Complaints, even when they are unoriginal, put words to our struggles. Lately, those struggles have been intensified for me (see again: preparing for the job market), but that has forced me to find workarounds.
Power in Naming
First, I’ve found it useful to name my struggles. I gleaned this idea from recently having read Michelle Boyd’s book, Becoming the Writer You Already Are, and revisiting Steven Pressfield’s The War of Art, a book I read regularly during my time as a freelance writer. Pressfield refers the amorphous force that prevents us from doing our work as Resistance; Boyd lays out multi-faceted reasons why we as academic writers get stuck. With these authors in the back of my mind, I started a writing session one day listing out the reasons I was currently hating my dissertation. Put into list form, the reasons I had that day were:
- It’s agonizing.
- It doesn’t seem important.
- It’s not tied to some big, important, popular-topic research question.
- It doesn’t contribute anything to the literature.
- It’s boring.
- It’s not worth it.
- It won’t get me a job.
- No one will care.
- No one will hire me.
And there it was. The trail of mental vomit on my screen led me to my fears around the job market. I didn’t really hate my dissertation; I hated all the weight and pressure attached to it.
Following this train of thought, I realized this pressure didn’t just apply to the immediate future either. Recently, I’d been witnessing the success of an assistant professor I admire, who was publishing award-winning articles from her dissertation research and finishing up a book. So I’d inadvertently taken on this pressure too: my dissertation has to be award-winning. I have to produce award-winning articles from it, then an award-winning book, and that will lead to tenure. My fears turned out to be incredibly proactive, worrying years into the future.
Okay, Now What?
Writing out these thoughts was a wake-up call. I sounded unhinged. It was no wonder I’d been feeling incredibly resistant to and even resentful of my dissertation.
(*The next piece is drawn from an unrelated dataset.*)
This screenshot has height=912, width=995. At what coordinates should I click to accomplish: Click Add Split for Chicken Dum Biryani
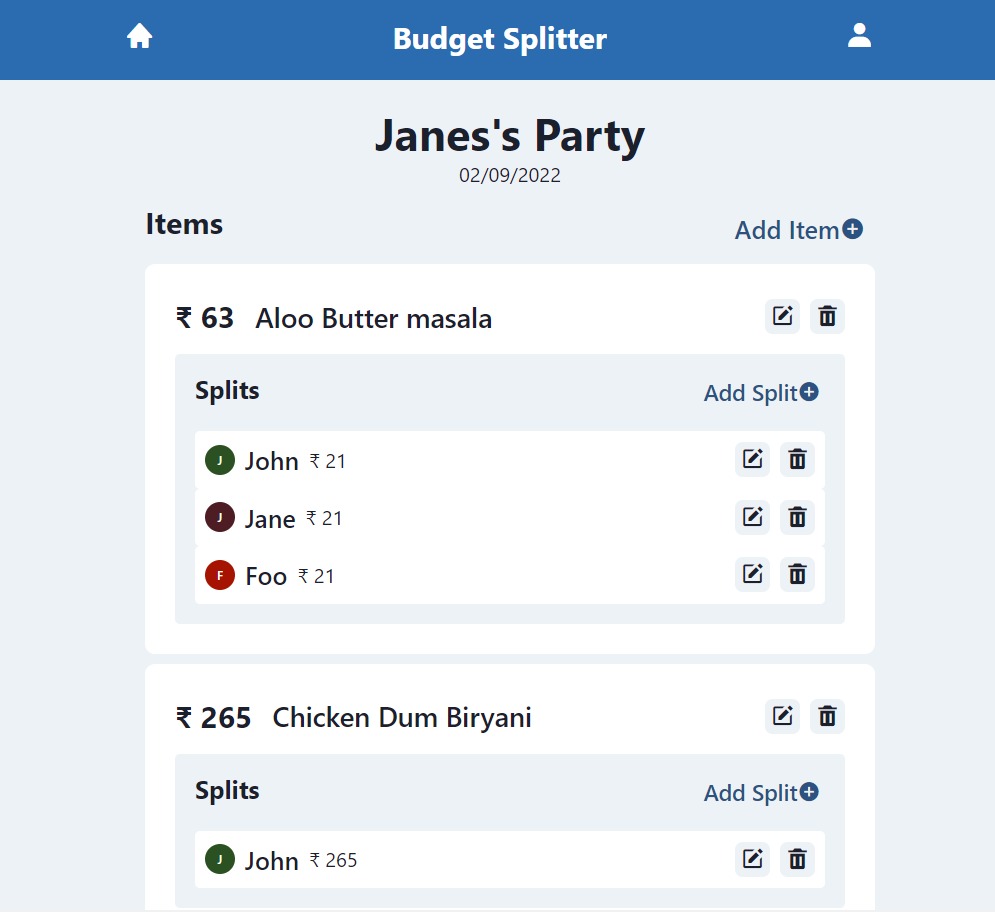[x=760, y=792]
Beyond recognizing that I needed to let go of the unrealistic and debilitating pressure I was placing on a single project, responding to other items on my list helped too.
Some of the reasons on my list are completely false: I’ve written a dissertation proposal and multiple fellowship/grant applications in which I explained why my topic holds importance, connected my project to larger research questions, and highlighted the contributions I hope to make to various literatures.
Some reasons just reflect that this work isn’t easy. It can feel agonizing at times (nailing down the right framing) and boring at others (in a word, transcription).
Beyond the list, it was no coincidence that hating my dissertation coincided with a period when I was overwhelmed and exhausted. I was at the tail end of teaching a six-week summer class that met 5 days a week and had been doing a good deal of new course prep nearly every day, all while trying to make regular progress on my dissertation and prepare job market materials.
The main solution to my problems was to get some good rest, once final grading for my class was done.
In the meantime, my temporary solutions were to set my fears aside and treat my dissertation like a job. Catastrophizing about my future wasn’t helpful; I just needed to show up and complete the nitty gritty tasks in front of me that day. Since teaching had to be my priority during that period, my dissertation was like an hourly job. It might not be a lot, but this (metaphorical) side hustle was going to help pay my (intellectual?) bills. Or something like that. The metaphor breaks down. The point is that I showed up, “paid myself,” and trusted that would be enough, even if it wasn’t a lot.
So as a counter to the list of reasons I hated my dissertation, here’s a list of what I did to trick myself into writing a hated dissertation:
- Brain dump/vent/freewrite about why I hate my work or don’t want to do it. Now that that’s off my chest…
- Read writing books. Little snippets at a time. I enjoy reading writing about writing. Writing books are usually well-written and force me to think about writing, which is only a short jump away from feeling motivated to write for myself.
- Change of scenery. A coffee shop or favorite spot on campus works well for me.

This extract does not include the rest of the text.